The Oberlerchner Mg 23 is a single-seat, all-wood, high-performance sailplane. It was built and first flown in Austria in 1955, and a total of 26 were built before production ended in 1965.

==Design and development==
The Mg 23, an Erwin Musger design often known as the Musger Mg 23, was an all-wood shoulder-wing aircraft. Its wing had a straight leading edge, a constant-chord inner section with taper outboard and 2.5° of dihedral. The wingtips had small tip fences. It was built around a single wooden spar and was wood covered apart from the ailerons, which were fabric covered. Wooden Schempp-Hirth spoilers were fitted. The tail surfaces were fabric covered, the tailplane narrow in chord and straight tapered with a Flettner trim tab on the starboard elevator. One change between the prototype Mg 23 and the production Mg 23 SL was that the size of the fin and rudder was increased; on the SL the fin was straight-edged apart from a curved fuselage fillet but the trailing edge of the wide, deep rudder was rounded.

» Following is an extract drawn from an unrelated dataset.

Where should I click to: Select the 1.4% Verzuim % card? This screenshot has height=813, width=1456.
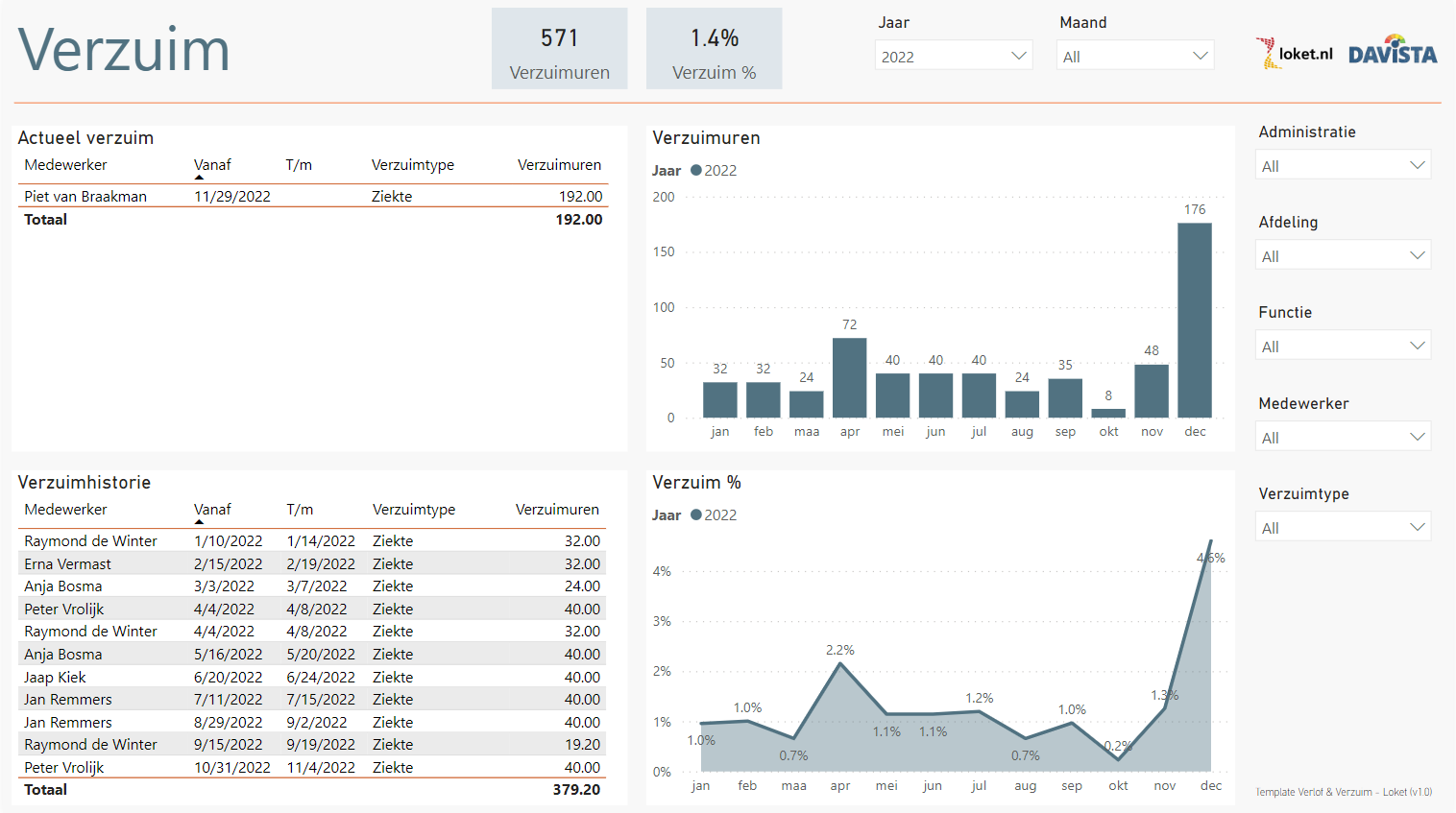point(714,49)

The fuselage had an oval section of wooden semi-monocoque construction, tapering to the rear. On the production SL the fuselage line over the wings merged into a forward-sliding canopy, which was longer than that of the prototype. The Mg 23 SL had a fixed monowheel undercarriage, and both integral nose- and tailskids.

The Mg 23 prototype flew on 25 June 1955, flight testing leading to the increase in vertical tail size and a modified canopy on the production aircraft, the first of which was flown on 1 April 1962.

==Operational history==

26 Mg 23 SLs had been built by March 1966. In mid-2010, 11 Mg 23s were on the civil registers of European countries, nine in Austria, one in Switzerland and one in the Netherlands. Three were exported to the United States and one to Canada.

==Aircraft on display==

An Mg 23, one of those still on the Austrian register, is on display in the Flugmuseum Aviaticum, Wiener Neustadt-Ost, Austria
- Western Antique Aeroplane & Automobile Museum Has a 1964 mg-23SL .

==Variants==
- Mg 23
Prototype, eight built.
- Mg 23 SL
Production model, 18 built.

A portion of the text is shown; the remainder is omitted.